Two of my favorite comedians are Keegan-Michael Key and Jordan Peele, improv alums more commonly known as the shape-shifting, racially ambiguous, genre-parodying duo who graced both the Comedy Central network and YouTube screens for four years as the formidable Key and Peele. Whether it’s as President Obama and his anger translator Luther, or a host of college football players with outlandish-sounding names, Key and Peele turn everyday interactions and pop ephemera into memorable characters with hilarious catchphrases.
Because they are both biracial, much of their humor comes from subverting audiences’ preconceived notions of black masculinity. The various characters they bring to life (with expert cinematics from director Peter Atencio) allow Key and Peele to find their collective voice through a plethora of stylized individual voices. In so doing, a constant theme resonates through their work: there is a lot more to the black male experience than what Hollywood typically serves up.
In Key and Peele’s first full-length feature film, Keanu, two milquetoast cousins pose as hardcore gangster assassins in order to recover a lost kitten. It earns its R-rating with a lot of profanity, copious use of the N-word, and several instances of nudity—so no, your fourteen-year-old shouldn’t see it—but still, it’s very funny.
No other comedy duo could have made this comedy in this particular way. Indeed, the Key and Peele phenomenon seems uniquely suited for our age, where racial anxieties intersect with new layers of diversity. With their chameleonic ethnic looks, dialectical mastery, and keen eye for observation, Key and Peele make comedy that maintains wide appeal while sharply satirizing societal issues—not just racism but also mental health, obesity, police brutality, censorship, athletes as role models, you name it.
Thus, Key and Peele resonate because their comedy is timely. It was made, to borrow the phrase Mordecai uses to exhort his niece in the Book of Esther, “for such a time as this.”
We’re tempted to squeeze our oddly shaped profiles into the corset of mainstream culture.
What people miss in the discussion of diversity in our culture is that it’s not just important for symbolic or statistical reasons.
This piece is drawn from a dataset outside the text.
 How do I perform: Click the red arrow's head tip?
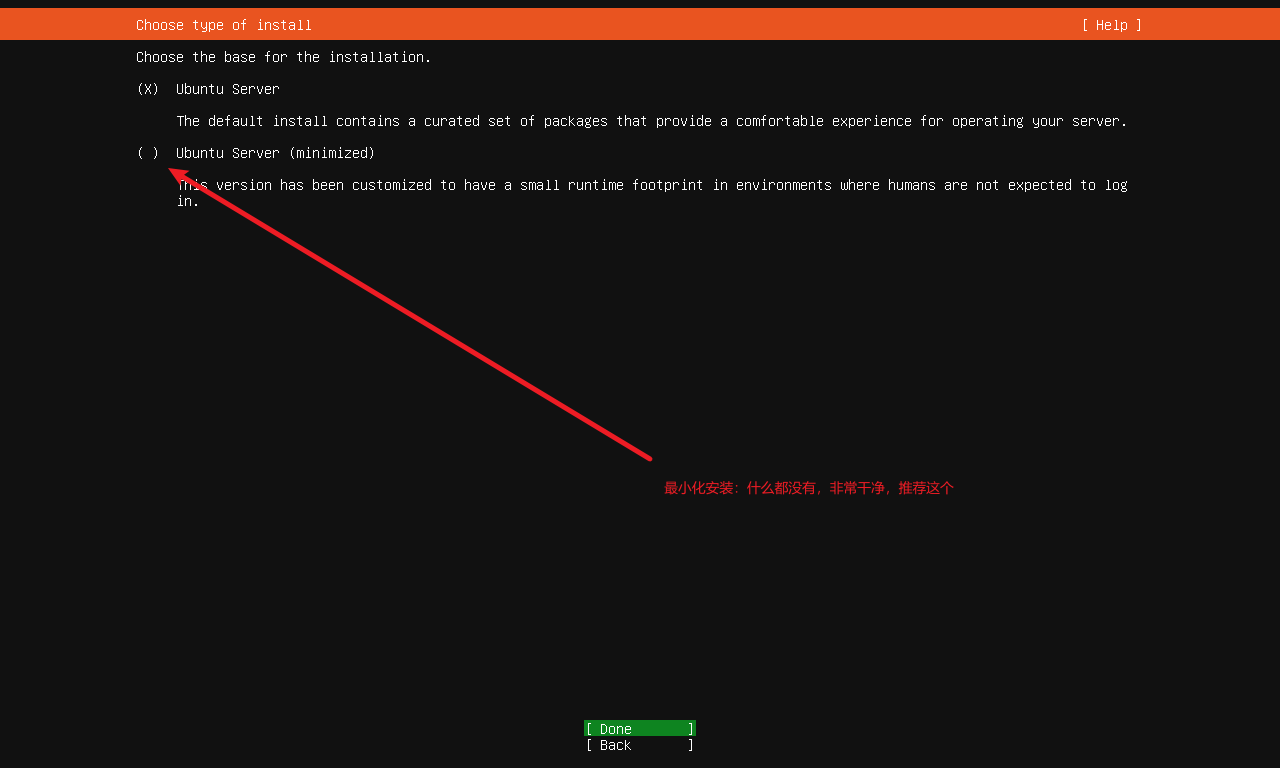[172, 171]
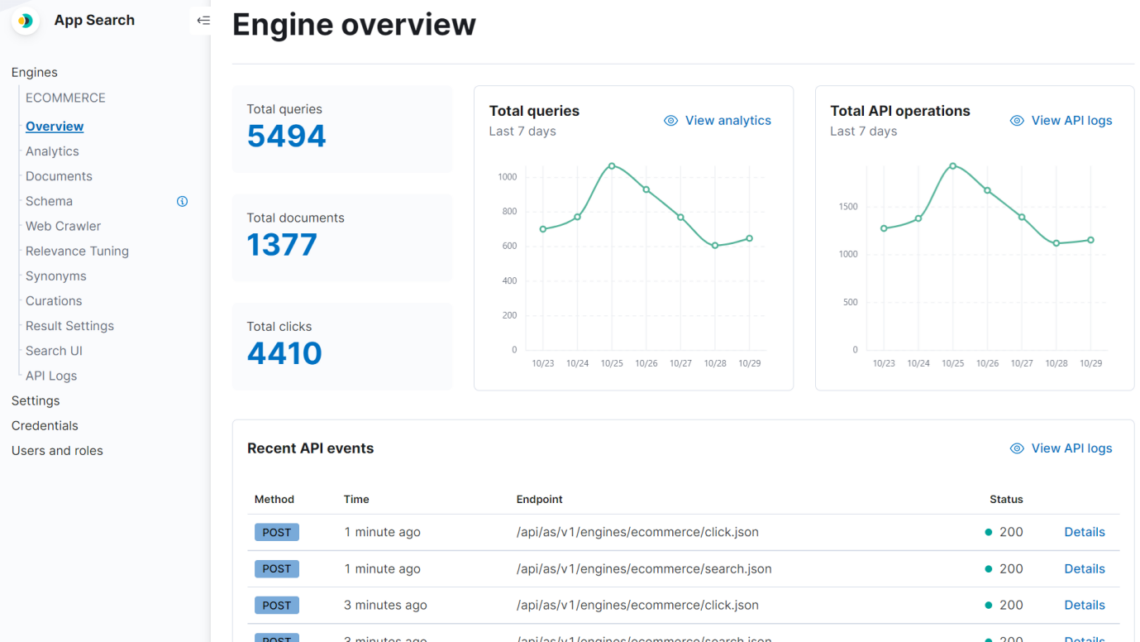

It’s important because different kinds of people tell different kinds of stories. Unfortunately, when the only voices whose stories get told belong to a privileged few, the temptation is for those of us on the margins to try to squeeze our oddly shaped profiles into the corset of mainstream culture to become “marketable.” But this is a mistake.
God didn’t create any of us to imitate the successes of others. That doesn’t mean we can’t or shouldn’t learn from others’ achievements, but trying to emulate their style just because the mainstream says that’s what’s marketable is a disservice to an infinitely creative God who presumably had a reason to place you in your context with your specific gifts and experiences.
Back to the TV analogy—it’s no surprise that broadcast television started to break out of its ratings tumble right around the time studio executives started allowing for the possibility that maybe there are bankable TV stars who aren’t straight white men in the eighteen to thirty-four demographic.
As believers in Christ, we have an obligation to honor the members of the body who have traditionally gone unnoticed or underappreciated. If you’re a gatekeeper in upper management, think of diversity not as another form of political correctness, but rather as a way to open up your organization’s collective vision in areas where blind spots may exist.
And if you’re still in the process of finding your voice as an artist, performer, student, author, pastor, resist the temptation to abdicate your role just because you think someone else’s voice is better. You have your voice for a reason.